1 From the Department of Pediatrics, San Paolo Hospital, Milan, Italy, and the Departments of Pharmacologic Sciences and Informative Systems, University of Milan, Italy.

2 Presented at the symposium Fat Intake During Childhood, held in Houston, June 8–9, 1998.

3 Address reprint requests to C Agostoni, Department of Pediatrics, San Paolo Hospital, 8 Via A di Rudinì I-20142, Milano, Italy. E-mail: agostoc{at}tin.it.


ABSTRACT  
The fat intake of Italian infants has peculiar characteristics that begin quite early because their mothers' milk has a monounsaturated fat content (45%) at the upper limit of the values found in Europe. Comparison studies in breast-fed and formula-fed infants were conducted to evaluate growth and developmental correlates and differences in fat intakes in the early months of life. Breast-fed infants have higher blood lipid concentrations at 4 mo of age than do formula-fed infants. The addition of long-chain polyunsaturated fatty acids (LCPUFAs) and cholesterol to formulas for term infants may affect concentrations of circulating blood lipids as well as the LCPUFA composition of the lipids during the breast-feeding period. The addition of LCPUFAs does not seem to affect the growth rate of formula-fed infants. Although an initial benefit of LCPUFA feeding on eye-hand coordination was observed, this effect was not sustained; by 24 mo, different feeding groups had similar developmental scores. Other peculiarities of the Italian experience are presented, including body weights from infancy to early childhood in 147 children, the nutrient densities of different diets in Italian schoolchildren, and the effects of nutritional education on dietary intakes. The diets of these children were high in animal protein and supplied 30–35% of energy from fats throughout childhood. Both the dietary protein intakes at 1 y of age and parental body mass indexes were associated with 5-y body mass index values. Classroom education may be useful to lower the plasma lipid concentrations in healthy, primary school–age children. It is not known whether this early modification can be maintained and whether it influences the later development of cardiovascular disorders.
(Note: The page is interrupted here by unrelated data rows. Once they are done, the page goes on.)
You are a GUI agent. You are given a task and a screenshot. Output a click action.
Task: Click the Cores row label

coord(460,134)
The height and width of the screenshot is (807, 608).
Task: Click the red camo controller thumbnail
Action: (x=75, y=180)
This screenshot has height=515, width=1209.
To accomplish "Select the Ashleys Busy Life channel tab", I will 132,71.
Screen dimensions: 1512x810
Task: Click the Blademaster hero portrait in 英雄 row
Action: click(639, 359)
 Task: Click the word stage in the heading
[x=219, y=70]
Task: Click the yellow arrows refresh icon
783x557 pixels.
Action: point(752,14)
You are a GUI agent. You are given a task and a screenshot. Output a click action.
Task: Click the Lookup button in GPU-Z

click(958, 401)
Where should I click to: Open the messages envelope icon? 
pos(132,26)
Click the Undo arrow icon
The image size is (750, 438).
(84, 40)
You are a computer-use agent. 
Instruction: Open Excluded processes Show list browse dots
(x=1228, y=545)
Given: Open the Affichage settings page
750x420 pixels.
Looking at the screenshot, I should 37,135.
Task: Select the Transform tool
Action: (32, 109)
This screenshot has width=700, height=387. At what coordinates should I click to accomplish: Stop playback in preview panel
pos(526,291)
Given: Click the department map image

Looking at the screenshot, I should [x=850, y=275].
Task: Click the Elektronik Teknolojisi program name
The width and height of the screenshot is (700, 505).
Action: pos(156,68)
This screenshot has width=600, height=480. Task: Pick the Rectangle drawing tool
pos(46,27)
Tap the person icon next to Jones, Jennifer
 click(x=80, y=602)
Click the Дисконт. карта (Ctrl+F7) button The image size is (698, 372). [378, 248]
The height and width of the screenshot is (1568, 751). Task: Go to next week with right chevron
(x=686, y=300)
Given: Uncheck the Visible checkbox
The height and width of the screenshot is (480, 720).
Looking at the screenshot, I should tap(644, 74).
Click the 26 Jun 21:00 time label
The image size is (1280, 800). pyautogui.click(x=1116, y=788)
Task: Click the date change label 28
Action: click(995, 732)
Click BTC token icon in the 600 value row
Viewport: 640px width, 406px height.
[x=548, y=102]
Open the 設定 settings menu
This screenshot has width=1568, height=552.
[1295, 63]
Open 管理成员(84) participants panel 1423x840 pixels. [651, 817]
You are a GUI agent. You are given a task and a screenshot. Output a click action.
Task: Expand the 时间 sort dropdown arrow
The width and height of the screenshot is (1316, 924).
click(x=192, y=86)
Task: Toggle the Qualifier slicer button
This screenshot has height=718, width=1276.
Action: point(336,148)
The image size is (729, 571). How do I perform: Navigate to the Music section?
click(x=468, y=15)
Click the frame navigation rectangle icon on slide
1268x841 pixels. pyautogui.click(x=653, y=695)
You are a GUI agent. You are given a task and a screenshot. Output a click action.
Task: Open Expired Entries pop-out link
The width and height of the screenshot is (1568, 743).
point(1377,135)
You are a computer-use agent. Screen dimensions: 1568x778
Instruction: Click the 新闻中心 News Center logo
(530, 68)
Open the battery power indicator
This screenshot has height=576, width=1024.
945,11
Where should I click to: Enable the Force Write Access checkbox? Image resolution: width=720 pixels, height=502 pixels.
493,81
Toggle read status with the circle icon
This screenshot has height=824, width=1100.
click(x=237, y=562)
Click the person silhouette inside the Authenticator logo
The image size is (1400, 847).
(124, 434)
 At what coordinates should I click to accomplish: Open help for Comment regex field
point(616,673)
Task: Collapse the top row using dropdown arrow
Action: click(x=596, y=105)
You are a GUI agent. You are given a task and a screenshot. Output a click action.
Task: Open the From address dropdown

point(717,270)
Key Words: Children • breast-feeding • formula-feeding • growth • development • blood lipids • dietary fats • cholesterol • dietary proteins • Italy


INTRODUCTION  
The biochemical and functional effects of different intakes of nutrients, particularly fats, in infants and children has been the object of several studies conducted by our group in recent years. Most studies concerned infants from the referring area of the San Paolo Hospital. The main purpose was to investigate the effects of dietary patterns early in life on lipid biochemical status and the correlates with growth and developmental indexes at later assessments. All the studies, in agreement with the 1983 revision of the Helsinki Declaration, were approved by the Department of Pediatrics Ethical Committee. The data presented focus on the quality of fats supplied to breast-fed and formula-fed infants, the amounts and quality of nutrients supplied at the end of the weaning process, the dietary habits of Italian schoolchildren, and the effects of intervention studies.


BREAST-FED AND FORMULA-FED ITALIAN INFANTS: FAT SUPPLY, BLOOD LIPID CONCENTRATIONS, GROWTH, AND NEURODEVELOPMENTAL CORRELATES  
Differences in blood lipid concentraions (1, 2), growth variables (3–5), and neurodevelopmental abilities (6–10) between breast-fed and formula-fed infants were reported in several studies. It has been hypothesized that the different composition of fat supplied to breast-fed and formula-fed subjects could partly account for these differences. Human milk fats include both cholesterol (2.6–3.9 mmol/L, or 100–150 mg/L) and long-chain polyunsaturated fatty acids (LCPUFAs), mainly consisting of 0.5–0.6% arachidonic acid (20:4n-6) and 0.2–0.3% docosahexaenoic acid (22:6n-3) (11). The dietary supply of LCPUFAs is associated with differences in the fatty acid composition of the brain (12) and modifications in insulin sensitivity (13). We conducted 2 studies to determine the fat composition of human milk in lactating women from our area throughout prolonged lactation and to assess the blood lipid and fatty acid concentrations, the standardized growth indexes, and the developmental attainment in breast-fed infants, standard formula-fed infants, and infants fed a formula supplemented with cholesterol and LCPUFAs.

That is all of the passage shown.